From Omeleto.
A man is forced to leave a review.
PUSHOVER is used with permission from Brian Lederman. Learn more at https://brianlederman.com.
Aaron ordered a hand-blown glass paperweight online some time ago. One day at work, he gets a phone call. It’s from the paperweight company, following up on his purchase and wanting to know if he’s satisfied. After hearing Aaron is satisfied, the seller demands that Aaron leave a review.
Aaron tries to fob him off, but the calling persists. The phone conversation takes a surreal twist, as Aaron discovers more about the nature of the product he bought.
Directed and written by Brian Lederman, this quirky yet ominous short comedy is less about LOL-worthy laughs and more about a thought-provoking absurdity, pulling the curtain back on the dystopian knot of interconnection woven by our economic systems. One man’s simple purchase of a seemingly throwaway object unveils the more sinister process that produced it, as well as the high stakes that are tied to its success. The conceit of the story — a man gets a phone call demanding he leave a review for something he bought online — is played as high-concept and absurdist. But the archly intelligent writing uses its preposterousness to develop a pointed metaphor about profit, labor and the invisible fist of modern capitalism.
The deft, briskly-paced storytelling situates Aaron in his office cubicle, a small, mild-mannered cog in a hive of activity and business. Shot with a fluid camera in cool, antiseptic light and colors befitting the alienating work environment, there’s little personality in the office, except for Aaron’s paperweight, which shows the tiny figure of a man trapped in the glass in an eternal posture of suspended helplessness.
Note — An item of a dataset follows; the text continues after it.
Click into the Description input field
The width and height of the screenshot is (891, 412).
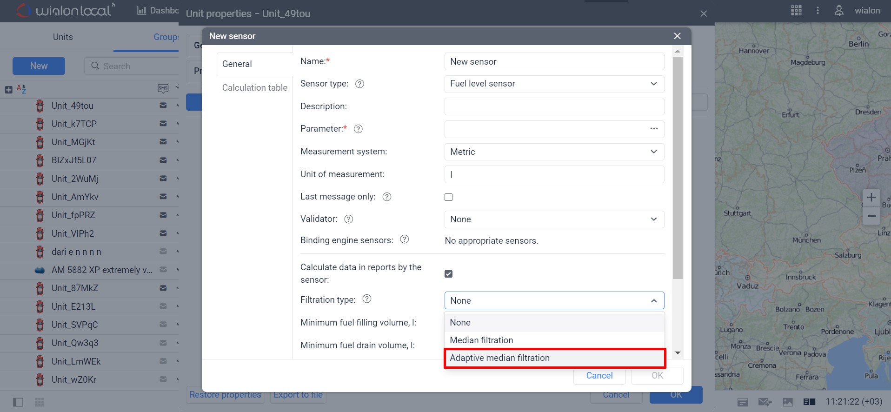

But the uncanny hush of the office is interrupted by the insistent calls Aaron gets from the paperweight company.
First, they ask about Aaron’s experience with the product, and then they demand that he leave a review, the tenor of the conversation shifting from benign customer service to faintly dangerous and threatening. Startled, Aaron hangs up, but the phone calls persist, eventually revealing the strange truth behind his paperweight, how it’s made and what will happen if the seller doesn’t receive the right feedback. Actor Josh Tobin gives a grounded, understated performance of a meek and flustered office worker who snaps as he fights with the seller, which anchors us as the film’s tone grows increasingly strange and unsettling. Soon Josh and viewers are surprised and horrified at what he discovers, in a reveal of just how the paperweight is made and why the seller is so desperate for it to succeed.
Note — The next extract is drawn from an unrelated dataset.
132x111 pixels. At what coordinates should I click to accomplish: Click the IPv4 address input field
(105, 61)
That revelation, along with a memorably weird final scene, ends PUSHOVER on an uneasy, weird note, and perhaps makes it akin to contemporary films and series like SEVERANCE or BLACK MIRROR that examine the larger economic and political systems that shape our lives through invisible but overarching pressures. It also guarantees we’ll never look at even the most throwaway objects we buy and accumulate in quite the same way again, made as they are by people whose livelihoods and circumstances could be more desperate than our own — and who we often judge as the enemy, when we’re all just trying to stay afloat in a dysfunctional system.